March 5, 2007
Capital punishment a.k.a. the death penalty.
Why should you care?
Barbaric practice and unfair application to poor and minorities.
What you can do today:
Instead of choosing beaches and beers, a number of college students nationwide will be spending their spring break this year doing activist work. One such destination is Austin, Texas, where the Anti-Death Penalty Alternative Spring Break will be held for its third year. The five-day event (March 13-17) is organized by Texas Students Against the Death Penalty, and offers students an opportunity to hear from exonerated Death Row inmates as well as the families of murder victims. Participants will not only hit the streets to protest, but also learn how to effectively handle the press and meet with their legislators.
As president of Texas Students Against the Death Penalty, Hooman Hedayati, a sophomore at University of Texas-Austin, works year-round to try to mobilize sentiment against capital punishment in a state that has performed over a third of the executions in the United States since the Supreme Court reinstated the death penalty in 1976. Despite his state’s history, Hedayati believes that change for Texas could be right around the corner. Prior to his week playing host, he talked to WireTap’s Adam McKibbin about his personal path to activism and the schedule of events waiting for alternative spring breakers in Austin.
WireTap: What does your alternative spring break entail, and what’s the history behind it?
The alternative spring break program was started in 2005 by the Texas Moratorium Network, which is another nonprofit group in Texas. I was in high school at the time, and I found [the program] interesting. I came to Austin and became involved in the anti-death penalty movement. At the end of the 2005 spring break, a group of students and I decided to start this student-run anti-death penalty group in Texas. [We] concentrate on student activities and starting anti-death penalty chapters in high schools and colleges around Texas.
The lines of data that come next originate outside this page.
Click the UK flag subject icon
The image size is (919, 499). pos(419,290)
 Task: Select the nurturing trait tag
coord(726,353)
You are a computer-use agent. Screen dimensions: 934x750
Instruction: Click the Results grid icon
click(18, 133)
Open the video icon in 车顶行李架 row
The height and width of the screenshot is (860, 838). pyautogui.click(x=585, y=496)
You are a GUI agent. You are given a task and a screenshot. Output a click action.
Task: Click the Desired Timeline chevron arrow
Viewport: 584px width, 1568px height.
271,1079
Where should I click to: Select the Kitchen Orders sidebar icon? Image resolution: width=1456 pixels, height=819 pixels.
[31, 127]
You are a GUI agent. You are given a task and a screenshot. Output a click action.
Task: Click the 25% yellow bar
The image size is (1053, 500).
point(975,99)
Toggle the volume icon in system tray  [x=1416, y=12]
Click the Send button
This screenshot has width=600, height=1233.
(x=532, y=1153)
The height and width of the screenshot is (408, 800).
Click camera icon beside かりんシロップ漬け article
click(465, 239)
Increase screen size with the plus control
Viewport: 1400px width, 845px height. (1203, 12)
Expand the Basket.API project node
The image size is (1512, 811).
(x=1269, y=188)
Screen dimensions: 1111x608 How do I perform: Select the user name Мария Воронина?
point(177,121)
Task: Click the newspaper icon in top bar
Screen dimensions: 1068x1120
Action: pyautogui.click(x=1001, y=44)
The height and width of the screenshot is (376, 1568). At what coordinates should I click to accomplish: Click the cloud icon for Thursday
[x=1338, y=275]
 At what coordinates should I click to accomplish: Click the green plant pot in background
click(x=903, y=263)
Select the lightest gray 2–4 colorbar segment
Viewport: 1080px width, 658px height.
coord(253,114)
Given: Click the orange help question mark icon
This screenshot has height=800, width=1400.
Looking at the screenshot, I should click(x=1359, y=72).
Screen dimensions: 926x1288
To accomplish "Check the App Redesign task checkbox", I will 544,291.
In 2006, the Texas Moratorium Network gave us the main responsibility for organizing the spring break. That was our second year, and it was a huge success — we had MTVU covering us, National Public Radio, and almost all the local papers and TV channels. Many students who came here went home and started their own groups; some who came to Austin from Kansas started Kansas Students Against the Death Penalty. This year — March 13 to 17 — is probably going to be the biggest yet. One of our main goals is to bring in student leaders from different universities and high schools and get them trained on different issues, such as lobbying, direct action, how to write press releases, how to talk with media, and, more importantly, to learn about the death penalty system in Texas.